Illa, sí, iba con otro sobre para batas y volvió a casa en blanco. Debería reclamar solo la calderilla, para qué más, sobras y las raspas del pescado frito, porque aquí todo atufa, y lo que peor hiede es ese ambiente donde se nos quiere decir que entonces era normal, que todos estábamos desesperados, y que bueno, vale, da igual que nos tangasen los otros, da igual que pagásemos como pardillos, da igual todo, porque los vivos se nos morían y los muertos los apilábamos en centros deportivos, caja sobre caja.
«Cada día salta una melonada, una marcianada, sin voz limpia y valiente que la justifique, todo son cuchicheos, patochadas, toses, sonrojos y silencios de puro mármol y medio kilómetro de altura»

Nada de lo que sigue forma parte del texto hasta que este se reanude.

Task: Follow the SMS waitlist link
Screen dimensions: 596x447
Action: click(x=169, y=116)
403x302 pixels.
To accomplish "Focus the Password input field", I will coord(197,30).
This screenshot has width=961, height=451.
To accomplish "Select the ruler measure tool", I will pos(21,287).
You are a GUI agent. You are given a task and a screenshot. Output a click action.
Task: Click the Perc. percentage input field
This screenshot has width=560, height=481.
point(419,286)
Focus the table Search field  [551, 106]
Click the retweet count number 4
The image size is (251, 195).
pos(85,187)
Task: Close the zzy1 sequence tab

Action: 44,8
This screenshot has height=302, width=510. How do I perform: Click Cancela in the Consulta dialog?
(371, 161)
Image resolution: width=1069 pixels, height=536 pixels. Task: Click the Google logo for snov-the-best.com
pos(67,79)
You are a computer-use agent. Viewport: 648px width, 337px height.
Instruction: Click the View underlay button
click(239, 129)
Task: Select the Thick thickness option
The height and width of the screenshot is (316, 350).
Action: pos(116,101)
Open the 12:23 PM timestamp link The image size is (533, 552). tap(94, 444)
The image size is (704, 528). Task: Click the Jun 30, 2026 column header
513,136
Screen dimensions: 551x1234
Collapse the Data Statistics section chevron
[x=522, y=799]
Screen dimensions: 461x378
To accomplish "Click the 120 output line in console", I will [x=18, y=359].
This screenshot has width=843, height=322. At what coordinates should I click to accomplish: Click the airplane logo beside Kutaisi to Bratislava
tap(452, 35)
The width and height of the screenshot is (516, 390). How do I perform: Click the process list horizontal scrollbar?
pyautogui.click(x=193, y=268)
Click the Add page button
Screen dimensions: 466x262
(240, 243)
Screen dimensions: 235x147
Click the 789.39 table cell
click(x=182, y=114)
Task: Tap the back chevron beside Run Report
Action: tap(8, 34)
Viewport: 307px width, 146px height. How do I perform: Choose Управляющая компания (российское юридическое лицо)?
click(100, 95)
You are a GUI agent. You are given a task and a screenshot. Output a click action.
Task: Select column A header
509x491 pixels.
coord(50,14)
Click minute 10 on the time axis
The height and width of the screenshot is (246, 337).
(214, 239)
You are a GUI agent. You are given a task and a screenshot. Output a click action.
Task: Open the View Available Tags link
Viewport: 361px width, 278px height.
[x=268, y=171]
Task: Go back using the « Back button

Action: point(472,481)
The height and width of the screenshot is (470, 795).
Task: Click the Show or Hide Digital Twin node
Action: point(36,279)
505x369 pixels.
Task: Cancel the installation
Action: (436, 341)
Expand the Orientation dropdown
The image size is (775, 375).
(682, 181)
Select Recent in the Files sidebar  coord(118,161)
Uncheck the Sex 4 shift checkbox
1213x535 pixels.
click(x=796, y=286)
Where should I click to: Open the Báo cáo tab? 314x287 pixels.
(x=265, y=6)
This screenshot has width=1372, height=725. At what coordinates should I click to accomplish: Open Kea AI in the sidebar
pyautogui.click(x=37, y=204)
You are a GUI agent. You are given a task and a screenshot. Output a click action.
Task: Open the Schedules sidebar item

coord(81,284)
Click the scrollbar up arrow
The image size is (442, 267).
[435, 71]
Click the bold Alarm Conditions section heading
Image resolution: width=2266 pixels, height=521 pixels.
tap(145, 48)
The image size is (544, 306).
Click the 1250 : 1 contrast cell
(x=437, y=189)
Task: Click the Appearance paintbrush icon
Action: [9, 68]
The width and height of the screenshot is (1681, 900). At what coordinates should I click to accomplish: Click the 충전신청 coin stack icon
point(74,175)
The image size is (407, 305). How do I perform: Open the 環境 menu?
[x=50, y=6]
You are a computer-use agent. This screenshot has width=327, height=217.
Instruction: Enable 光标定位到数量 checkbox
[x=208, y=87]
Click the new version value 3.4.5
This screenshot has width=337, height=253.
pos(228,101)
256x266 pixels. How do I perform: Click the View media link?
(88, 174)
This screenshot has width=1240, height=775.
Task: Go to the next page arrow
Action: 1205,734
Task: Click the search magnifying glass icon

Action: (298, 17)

El gallinero entero cacarea las responsabilidades «in vigilando», que parecen ser las de los ojos pero no las de los dedos (para los guantes, para las batas). A lo que suena la fábula es que los dedos iban por un lado y los ojos por otro. Los ojos estaban en los números pero algunos dedos no estaban en las calculadoras. Los ojos estaban en los teléfonos pero algunos dedos guardaban los sobres para que no se contaran. Los vivos y pícaros hicieron su negocio, ni los muertos ni la mayor parte de los vivos conocían el festival, y ahora toca el descojono general: hubo tongo en buena parte de lo comprado (averiado, defectuoso, descacharrado, usado, inservible) y también, parece, en lo que jamás llegó a puerto.
Ahora, para más inri, tras los respectivos tartamudeos y desmayos, los protagonistas principales nos cuentan su fábula de flores sin perfume y canciones sin música. ¿Y tenemos la culpa nosotros? No, amigos, esto no va así. Sale Salvador Illa de la faena con un gran perdigón de sombra en el ala: por el tongo, por los guantes sin dedos, por las batas invisibles, por la inmensa chapuza entera. ¿Y qué hacen todos ellos? Imitan a las golondrinas en la umbría del jardín. Cháchara de unos con otros, sin enfrentar al toro de la verdad.
Salvador Illa, muy callado en lo de Ábalos, entre los silencios y empujones de la tribu, no contó públicamente lo suyo: batas y guantes de completo ful de Estambul. Ahora los fantasmas pasan y hacen temblar los cristales. Ahora las lágrimas fresquísimas son fuentes y chorros que no alteran el rímel de la movida. Ahora los reportajes costumbristas, llenos de brío y palpitación, iluminan todos los sobres juntos. Ahora las sonrisas teñidas de sombra delatan las faunas y faenas menos diurnas. La calle percibe ya todos los ambientes políticos como extranjeros o marcianos. Cada día salta una melonada, una marcianada, sin voz limpia y valiente que la justifique, todo son cuchicheos, patochadas, toses, sonrojos y silencios de puro mármol y medio kilómetro de altura. Ciega la arenilla de la calderilla. Comienza a brotar por las alcantarillas y hacia arriba la pomada hecha papilla. No hay sombrilla para tanta maravilla. Solo eso, pesadilla.